To the Editor: In addition to physical and cognitive impairment, neuropsychiatric disturbances after traumatic brain injury (TBI) are relatively common.1 Although depression and anxiety are most common,1,2 obsessive-compulsive disorder (OCD) has also been reported,1–3 albeit less frequently, and possibly representing a more transient neuropsychiatric complication of TBI.3 Diagnosing OCD in the context of TBI is complex because of overlapping symptomatology.4 Cognitive impairment, for example, of memory, can be difficult to distinguish from compulsions. Similarly, impairment of executive function, in particular, perseveration, can be mistaken for obsessions. Structured cognitive assessment may disentangle these symptoms and help clarify diagnoses in individual cases.
The first case has been reported in greater depth elsewhere2 and is presented for comparison only. A 27-year-old man presented with OCD with severe TBI, after a road-traffic collision 51/2 years earlier. He presented with clear obsessions and compulsions. His Florida Obsessive Compulsive Inventory (FOCI)5 provided further evidence of obsessions and compulsion. There was no premorbid history of psychiatric illness. A CT of the brain showed a fracture of the left parietal bone extending into the floor of the anterior fossa, a left frontal contusion, and a basal skull fracture. The remainder of the brain was reported as normal. Cognitive assessment revealed superior general intellectual ability, normal memory, but subtle impairment of executive function, in particular, set-shifting (Trails). Indeed, the patient reported often remaining overly focused on one aspect of a situation to avoid possible distraction (poor set-shifting). Uncertainty when recalling information resulted in repetitions, when objectively memory performance was robust.

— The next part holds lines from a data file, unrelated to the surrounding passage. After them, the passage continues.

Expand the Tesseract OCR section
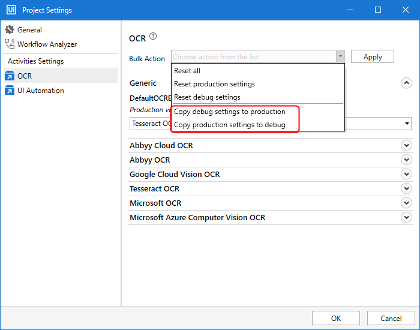[406, 188]
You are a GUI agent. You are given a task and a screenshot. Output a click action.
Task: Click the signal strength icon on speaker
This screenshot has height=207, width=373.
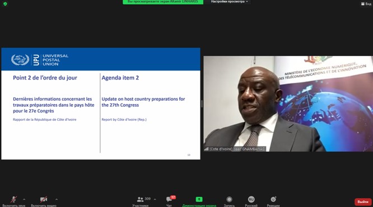[x=206, y=149]
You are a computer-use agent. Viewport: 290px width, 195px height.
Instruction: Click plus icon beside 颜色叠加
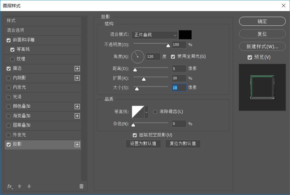coord(77,107)
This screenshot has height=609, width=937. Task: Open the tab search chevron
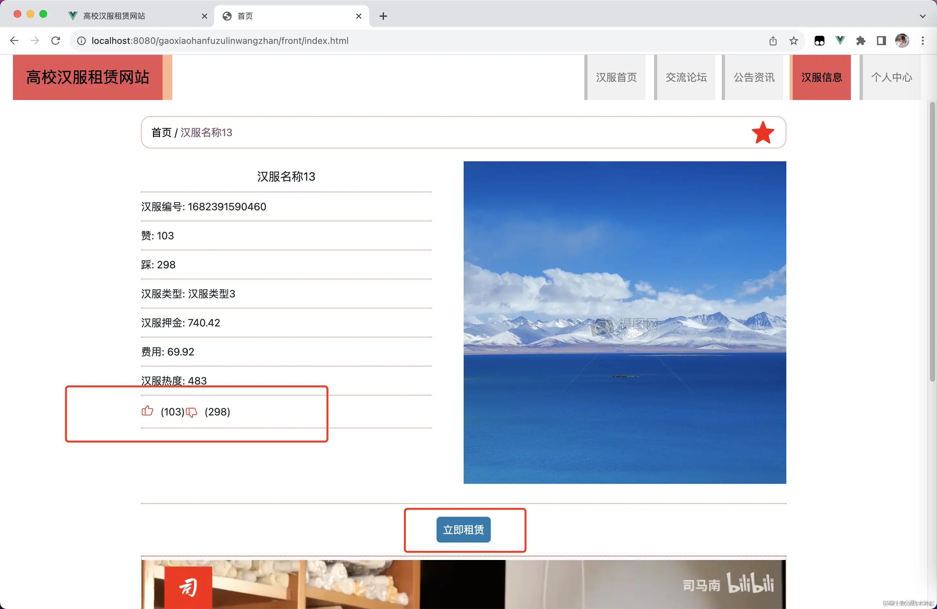922,16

The second case is a 56-year-old man with severe TBI after a fall, seen 7 years post-TBI for repeat neuropsychological testing. He had no premorbid psychiatric illnesses. He presented with disinhibited behavior, severe memory impairment, and being very rooted in behavioral patterns. He hoarded numerous objects in his pockets, becoming anxious when having to empty his pockets—behavior that appears to resemble obsessions and compulsions. Whereas the FOCI5 showed moderately elevated scores, the performance was clearly a reflection of poor memory. Cognitive assessment revealed average-to-high average general intellectual ability. There were subtle indications of executive dysfunction in the area of set-shifting (Trails). Very significant impairment of memory was present. Neuro-imaging showed contusions to the orbito-frontal cortex bilaterally, large hematomas and contusions of the left occipital and temporal lobes and lateral and ventral-temporal lobe of the left hemisphere.

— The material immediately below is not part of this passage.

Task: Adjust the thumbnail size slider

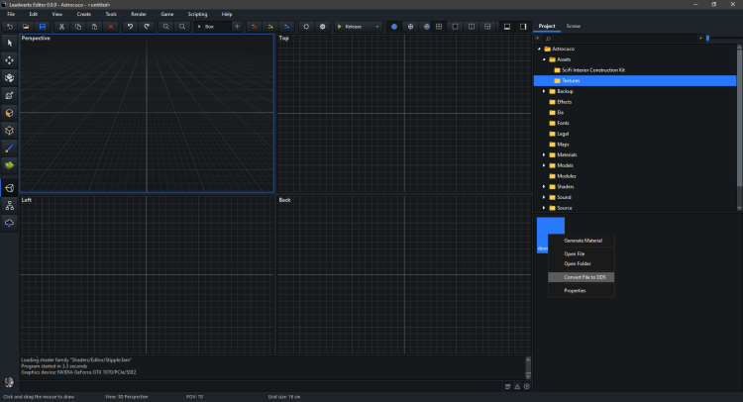Action: coord(708,38)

The cases reported here unsurprisingly both had executive dysfunction, very common in TBI. Memory may be a more useful function to consider, as it appears to function as a conduit between obsessions and compulsions in OCD. TBI patients with memory impairment may present with repetitive behaviors mirroring compulsions, which may actually often represent their strategy for preventing memory failure, as opposed to a response to obsessions. Where this is the case in patients with TBI, a diagnosis of OCD should be questioned.